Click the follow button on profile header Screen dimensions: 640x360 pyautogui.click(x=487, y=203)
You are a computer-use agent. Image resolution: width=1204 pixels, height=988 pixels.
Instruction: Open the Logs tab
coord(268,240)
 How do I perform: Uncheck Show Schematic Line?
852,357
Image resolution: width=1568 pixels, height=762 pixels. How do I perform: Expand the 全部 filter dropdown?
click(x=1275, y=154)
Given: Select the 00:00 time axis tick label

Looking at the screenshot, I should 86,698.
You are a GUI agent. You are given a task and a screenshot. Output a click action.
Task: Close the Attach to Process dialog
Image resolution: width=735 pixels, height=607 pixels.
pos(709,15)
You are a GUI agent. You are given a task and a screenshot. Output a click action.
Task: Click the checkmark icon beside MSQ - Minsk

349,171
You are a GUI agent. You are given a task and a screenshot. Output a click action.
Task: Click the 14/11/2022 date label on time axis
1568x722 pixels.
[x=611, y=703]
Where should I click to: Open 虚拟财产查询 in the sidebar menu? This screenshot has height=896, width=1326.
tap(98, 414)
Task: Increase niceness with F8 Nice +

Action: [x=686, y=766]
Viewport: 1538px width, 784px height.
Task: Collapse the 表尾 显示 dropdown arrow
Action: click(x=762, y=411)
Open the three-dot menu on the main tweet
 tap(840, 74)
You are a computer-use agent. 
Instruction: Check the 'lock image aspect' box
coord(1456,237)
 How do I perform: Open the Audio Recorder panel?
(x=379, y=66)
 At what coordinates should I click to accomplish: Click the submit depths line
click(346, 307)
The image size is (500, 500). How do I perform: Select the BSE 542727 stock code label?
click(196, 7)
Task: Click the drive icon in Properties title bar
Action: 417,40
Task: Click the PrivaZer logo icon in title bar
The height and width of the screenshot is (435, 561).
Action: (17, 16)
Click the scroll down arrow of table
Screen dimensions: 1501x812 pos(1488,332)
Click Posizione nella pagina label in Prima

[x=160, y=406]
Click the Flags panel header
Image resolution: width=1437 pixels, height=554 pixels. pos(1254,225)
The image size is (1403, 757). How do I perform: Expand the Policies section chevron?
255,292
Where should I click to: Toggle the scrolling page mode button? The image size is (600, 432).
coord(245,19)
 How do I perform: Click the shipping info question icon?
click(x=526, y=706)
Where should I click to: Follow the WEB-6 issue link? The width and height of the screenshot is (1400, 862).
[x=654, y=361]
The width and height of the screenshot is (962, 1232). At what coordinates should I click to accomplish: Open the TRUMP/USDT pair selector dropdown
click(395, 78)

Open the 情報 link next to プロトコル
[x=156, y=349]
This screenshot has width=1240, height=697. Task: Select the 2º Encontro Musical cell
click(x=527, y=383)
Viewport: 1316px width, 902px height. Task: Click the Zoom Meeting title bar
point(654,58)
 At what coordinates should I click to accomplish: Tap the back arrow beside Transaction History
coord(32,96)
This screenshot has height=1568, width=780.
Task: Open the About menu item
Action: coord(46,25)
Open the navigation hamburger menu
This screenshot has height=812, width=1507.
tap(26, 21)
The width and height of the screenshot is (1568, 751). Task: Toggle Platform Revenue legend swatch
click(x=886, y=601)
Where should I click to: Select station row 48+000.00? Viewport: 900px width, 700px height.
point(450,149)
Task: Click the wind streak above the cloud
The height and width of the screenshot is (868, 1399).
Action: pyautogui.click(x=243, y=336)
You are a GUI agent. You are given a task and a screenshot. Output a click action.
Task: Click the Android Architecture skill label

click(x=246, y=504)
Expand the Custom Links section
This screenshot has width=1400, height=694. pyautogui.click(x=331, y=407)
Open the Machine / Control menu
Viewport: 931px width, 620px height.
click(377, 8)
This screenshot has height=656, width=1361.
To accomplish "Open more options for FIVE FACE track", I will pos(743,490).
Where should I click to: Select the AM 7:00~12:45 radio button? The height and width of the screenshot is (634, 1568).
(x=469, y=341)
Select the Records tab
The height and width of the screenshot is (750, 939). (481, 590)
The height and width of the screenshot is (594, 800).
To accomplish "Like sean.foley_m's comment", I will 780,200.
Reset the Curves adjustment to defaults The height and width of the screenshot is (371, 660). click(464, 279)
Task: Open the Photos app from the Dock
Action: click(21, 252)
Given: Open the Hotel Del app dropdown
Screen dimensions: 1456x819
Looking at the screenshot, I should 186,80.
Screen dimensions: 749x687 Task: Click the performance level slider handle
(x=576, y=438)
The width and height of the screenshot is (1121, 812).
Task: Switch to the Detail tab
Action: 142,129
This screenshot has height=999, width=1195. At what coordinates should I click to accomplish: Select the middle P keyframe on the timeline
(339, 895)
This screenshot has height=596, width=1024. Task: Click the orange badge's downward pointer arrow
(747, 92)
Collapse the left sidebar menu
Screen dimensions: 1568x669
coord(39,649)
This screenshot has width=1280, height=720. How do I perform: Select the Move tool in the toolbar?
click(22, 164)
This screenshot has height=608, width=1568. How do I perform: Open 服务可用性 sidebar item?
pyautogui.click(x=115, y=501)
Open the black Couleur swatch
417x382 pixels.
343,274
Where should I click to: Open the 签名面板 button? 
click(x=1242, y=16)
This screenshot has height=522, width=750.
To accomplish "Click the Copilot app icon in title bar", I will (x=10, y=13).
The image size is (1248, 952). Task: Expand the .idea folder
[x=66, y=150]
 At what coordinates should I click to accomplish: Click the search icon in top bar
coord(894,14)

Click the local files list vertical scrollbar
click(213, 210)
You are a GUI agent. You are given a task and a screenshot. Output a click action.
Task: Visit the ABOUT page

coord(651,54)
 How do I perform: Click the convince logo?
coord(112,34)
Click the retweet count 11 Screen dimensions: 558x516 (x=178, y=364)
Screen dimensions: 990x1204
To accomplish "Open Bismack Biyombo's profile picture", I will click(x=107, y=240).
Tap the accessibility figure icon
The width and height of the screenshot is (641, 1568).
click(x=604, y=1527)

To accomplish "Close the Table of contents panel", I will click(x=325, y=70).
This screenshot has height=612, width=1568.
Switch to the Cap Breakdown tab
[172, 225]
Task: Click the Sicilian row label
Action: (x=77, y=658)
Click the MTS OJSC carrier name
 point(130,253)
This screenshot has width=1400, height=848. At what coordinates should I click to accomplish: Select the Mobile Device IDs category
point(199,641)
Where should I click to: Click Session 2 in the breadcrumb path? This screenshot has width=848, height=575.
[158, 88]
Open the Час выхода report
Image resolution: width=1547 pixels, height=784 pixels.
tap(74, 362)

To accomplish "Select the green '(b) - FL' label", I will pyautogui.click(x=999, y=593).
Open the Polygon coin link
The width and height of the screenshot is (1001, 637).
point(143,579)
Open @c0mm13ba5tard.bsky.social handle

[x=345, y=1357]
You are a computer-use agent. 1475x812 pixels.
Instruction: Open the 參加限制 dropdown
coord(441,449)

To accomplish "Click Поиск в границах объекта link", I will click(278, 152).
######
Copy the lines verbatim, from the line with "will pyautogui.click(x=999, y=593)." through the end of the lines.

To accomplish "Select the green '(b) - FL' label", I will pyautogui.click(x=999, y=593).
Open the Polygon coin link
The width and height of the screenshot is (1001, 637).
point(143,579)
Open @c0mm13ba5tard.bsky.social handle

[x=345, y=1357]
You are a computer-use agent. 1475x812 pixels.
Instruction: Open the 參加限制 dropdown
coord(441,449)

To accomplish "Click Поиск в границах объекта link", I will click(278, 152).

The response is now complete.